Coupled with the announcement of a record take of IHT (£4.6 Billion) in the last tax year, I thought it might be worth highlighting a few key facts on IHT.

What is the current IHT allowance?

The current inheritance tax-free allowance for individuals is £325,000, so if your estate is worth more than this when you die; the remainder will be taxed at 40 per cent.

However, any assets transferred between married couples or civil partners are free of tax. In addition to this, any unused IHT allowance on the death of one spouse can be automatically inherited by the surviving partner. Therefore, in practice, a surviving spouse or civil partner is often left with an IHT allowance of £650,000 to set against their estate.

When calculating what forms part of your estate for IHT purposes, HMRC includes everything you own — your house, your car, your savings, your investments and your share of any joint assets. Items of notable value, such as jewellery and any other personal possessions you own, are also factored in.

So what can you legitimately do to minimise any IHT your estate may be liable for?

The simplest and most common way of reducing your IHT liability, is to give away gifts in your lifetime and make use of the exemptions available.

For example if you use your annual exemption, you can give away up to £3,000 in total each year tax free. Many people also don’t realise that any regular gifts you make out of your after-tax income, not including your capital, are also exempt from IHT.

Don’t forget to keep good records though, as this could be subject to challenge.

You can also make small gifts up to the value of £250 to as many individuals as you like in any one tax year.

Any gifts made outside of the exemptions detailed above are classed as a potentially exempt transfer and is subject to a seven-year rule.

This means that any gift you make, irrespective of the value, will be exempt from IHT as long as you live for seven years after making the gift.

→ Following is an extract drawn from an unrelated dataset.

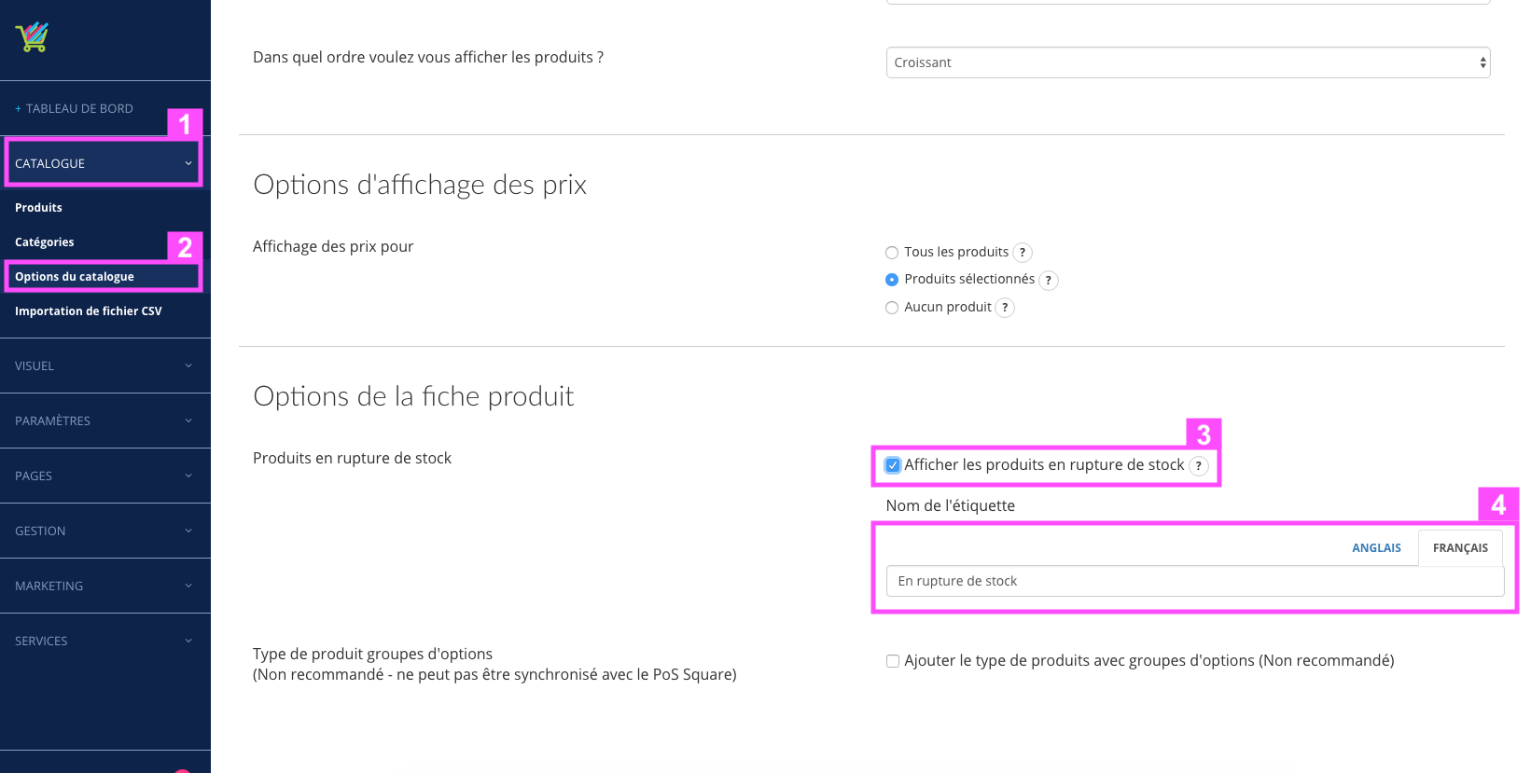Uncheck Afficher les produits en rupture de stock
1531x773 pixels.
(893, 465)
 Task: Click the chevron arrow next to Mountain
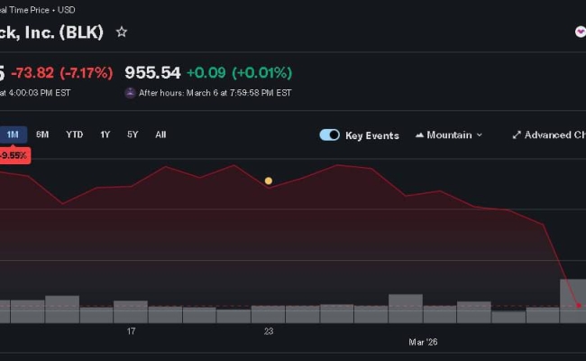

If you die within seven years and the total value of gifts you made is less than the IHT threshold, then the value of the gifts is added to your estate and any tax due is paid out of the estate. However, if you die within seven years of making a gift and the gift is valued at more than the IHT threshold, IHT will be paid on its value.

Another option is to set up a trust in your lifetime (as opposed to a will trust) and as long as the trust property is below the nil rate band (£325,000) then there will be no immediate charge to IHT. After a period of seven years, the full nil rate band is available again.

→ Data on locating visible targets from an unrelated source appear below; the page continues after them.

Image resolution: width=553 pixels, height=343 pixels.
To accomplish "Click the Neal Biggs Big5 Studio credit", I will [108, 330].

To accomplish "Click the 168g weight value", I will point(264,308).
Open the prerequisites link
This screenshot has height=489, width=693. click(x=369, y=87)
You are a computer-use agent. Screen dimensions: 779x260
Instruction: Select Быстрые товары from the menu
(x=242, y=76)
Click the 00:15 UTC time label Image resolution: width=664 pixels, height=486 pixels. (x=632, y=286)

Some people use trusts to reduce the value of their estates which can reduce the requirement to pay IHT.

However, trusts are subject to specific tax regimes so all the relevant costs and implications should be carefully considered.

One last piece of good news is the new Residential Nil Rate Band (RNRB) which is being phased in from April, 2017, through to April, 2020.

For estates worth less than £2 million, an additional main residence nil rate band of £175,000 per person, will be added to the existing thresholds.

Therefore in theory, each qualifying individual could have an IHT allowance of £500,000 to set against their estate.

Estate planning can indeed be complicated, but ignoring the issue could prove to be a costly mistake for your family in the future.